Les premières lignes : «La Loire est toujours près de moi. Je la contemple l’hiver, quand elle s’ébroue dans ses draps de brume ; j’y patauge l’été dès l’aube ; je pressens ses humeurs, ses fatigues ; je la respire, je la scrute, je lui parle : je l’aime.» » National Geographic Society 2002. Photographies et textes extraits de la collection La France. (23/06/02) » National Geographic Society 2002. Photographies et textes extraits de la collection La France.

Est surtout connu comme auteur de romans et nouvelles: Le Pouvoir des fleurs (Gallimard 2003); Le Rouge et le blanc (Gallimard 1996).


Bernard VANEL – Abécédaire des Ailleurs

De Javols en Lozère, à Salzbourg, «à l’heure où tintent et s’ébrouent les cloches du glockenspiel», de Mende à Rome, où «les grands pins parasols arrondissent leur ombre de midi», le temps s’écoule d’un lieu à l’autre, comme on feuillette un album photos. Des souvenirs, des instants fugaces, noté ou remémorés, datés.

L’originalité de ce livre est sa construction en forme de d’abécédaire. Les courts textes, les vignettes, décrivent en quelques mots, caractérisent un lieu. Rien n’est plus difficile. Ces textes et les photos en noir et blanc qui les accompagnent ici et là donnent un aspect un peu ancien, un peu passé. Est-ce volontaire? Des mélodies, des rencontres, des nostalgies, comme l’écrit Kenneth White dans la préface.

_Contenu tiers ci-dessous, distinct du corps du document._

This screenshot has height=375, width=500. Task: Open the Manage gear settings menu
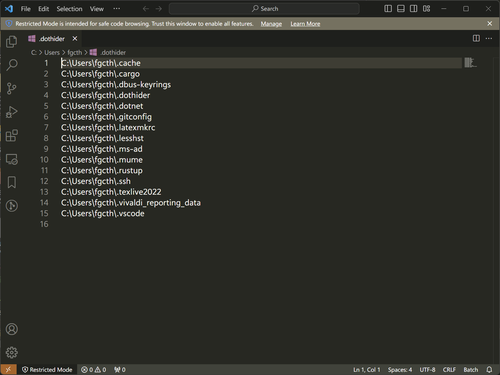click(12, 352)
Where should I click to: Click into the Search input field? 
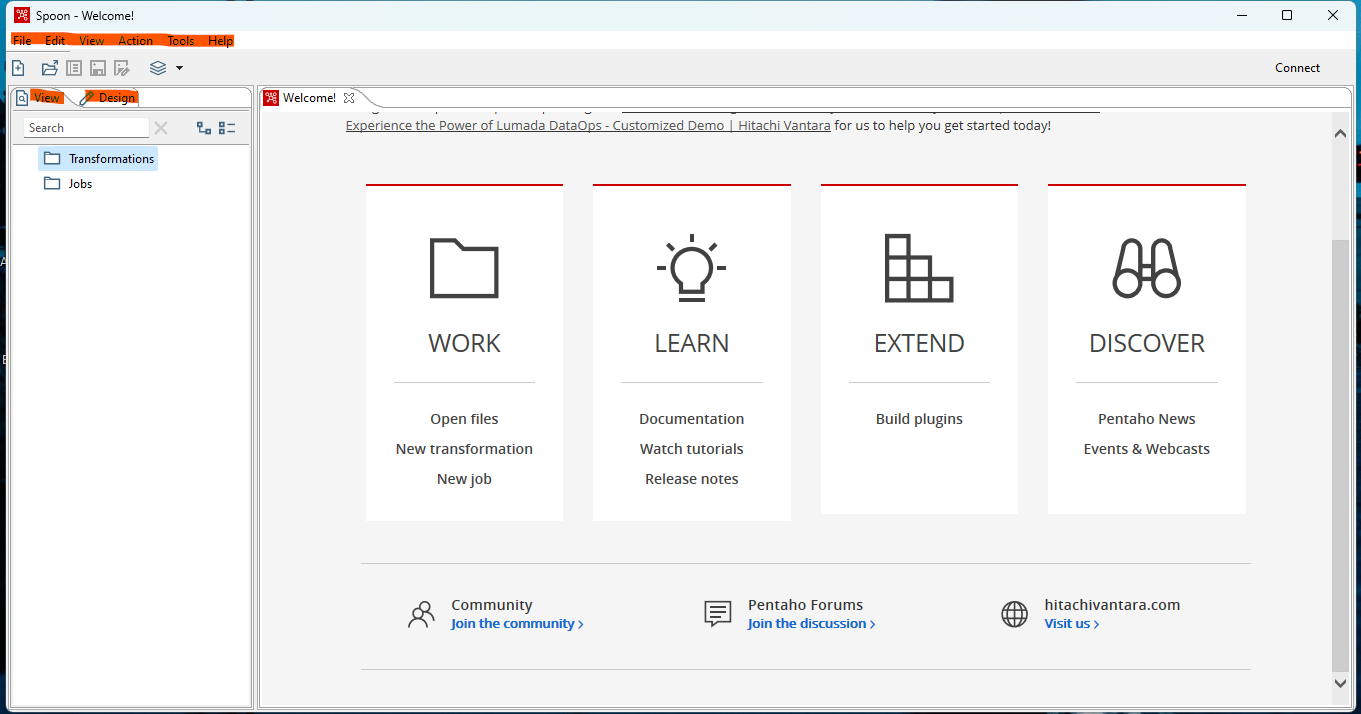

A lire, pour avoir envie de partir et d’écrire.

Les premières lignes de Bienne: «Est-ce le mauvais temps ou l’heure matinale, nous ne sommes que deux pour un aller-retour jusqu’à l’île Saint Pierre. Un suisse de Fribourg, qui tire sur sa pipe, et moi qui cherche à retrouver, dans un recoin de ma mémoire, le second paragraphe de la Cinquième Promenade de Jean-Jacques Rousseau.» Préface de Kenneth WHITE. L’Archange Minotaure.